→ **JOB A**
Can you shorten the paragraph beginning "Find rows that contain the word" in the MySQL tilde post below, keeping its main facts?
━━━ READING TEXT
Search code examples
mysqlfull-text-searchtildeboolean-search

`~` (tilde) operator in Boolean Full-Text Search in MySQL is not behaving as stated in MySQL developer website


I have created the following table fruits -

CREATE TABLE `fruits` (
  `id` tinyint unsigned NOT NULL AUTO_INCREMENT,
  `name` varchar(200) NOT NULL,
  PRIMARY KEY (`id`),
  FULLTEXT KEY `ft_name` (`name`)
) ENGINE=InnoDB AUTO_INCREMENT=7 DEFAULT CHARSET=utf8mb4 COLLATE=utf8mb4_0900_ai_ci

Then I entered the following values in table fruits -

SELECT * FROM fruits;
+----+---------------+
| id | name          |
+----+---------------+
|  1 | apple, orange |
|  2 | apple, mango  |
|  3 | mango, kiwi   |
|  4 | mango, guava  |
|  5 | apple, banana |
+----+---------------+

Now I run the following three SQL queries -

Query 1:

SELECT id, name FROM fruits
    -> WHERE MATCH(name) AGAINST
    -> ('+apple' IN BOOLEAN MODE);
+----+---------------+
| id | name          |
+----+---------------+
|  1 | apple, orange |
|  2 | apple, mango  |
|  5 | apple, banana |
+----+---------------+

Query 2:

SELECT id, name FROM fruits
    -> WHERE MATCH(name) AGAINST
    -> ('+apple -orange' IN BOOLEAN MODE);
+----+---------------+
| id | name          |
+----+---------------+
|  2 | apple, mango  |
|  5 | apple, banana |
+----+---------------+

Query 3:

SELECT id, name FROM fruits
    -> WHERE MATCH(name) AGAINST
    -> ('+apple ~orange' IN BOOLEAN MODE);
+----+---------------+
| id | name          |
+----+---------------+
|  1 | apple, orange |
|  2 | apple, mango  |
|  5 | apple, banana |
+----+---------------+

As per MySQL developer website following is the function of ~ (tilde) operator in 'Boolean Full-Text Searches'

https://dev.mysql.com/doc/refman/8.0/en/fulltext-boolean.html

  • '+apple ~macintosh'

Find rows that contain the word “apple”, but if the row also contains the word “macintosh”, rate it lower than if row does not. This is “softer” than a search for '+apple -macintosh', for which the presence of “macintosh” causes the row not to be returned at all.
━━━━━━
→ **JOB B**
Which lines of the records contain the string "arrow"? Copy each of them.
━━━ GIVEN ENTRIES
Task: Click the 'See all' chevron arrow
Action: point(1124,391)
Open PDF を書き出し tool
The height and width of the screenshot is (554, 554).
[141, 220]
━━━━━━
→ **COMPLETE ANSWER A**
Return rows that contain "apple," but rank rows that also contain "macintosh" lower instead of excluding them. This is softer than '+apple -macintosh', which drops any row containing "macintosh."

→ **COMPLETE ANSWER B**
Task: Click the 'See all' chevron arrow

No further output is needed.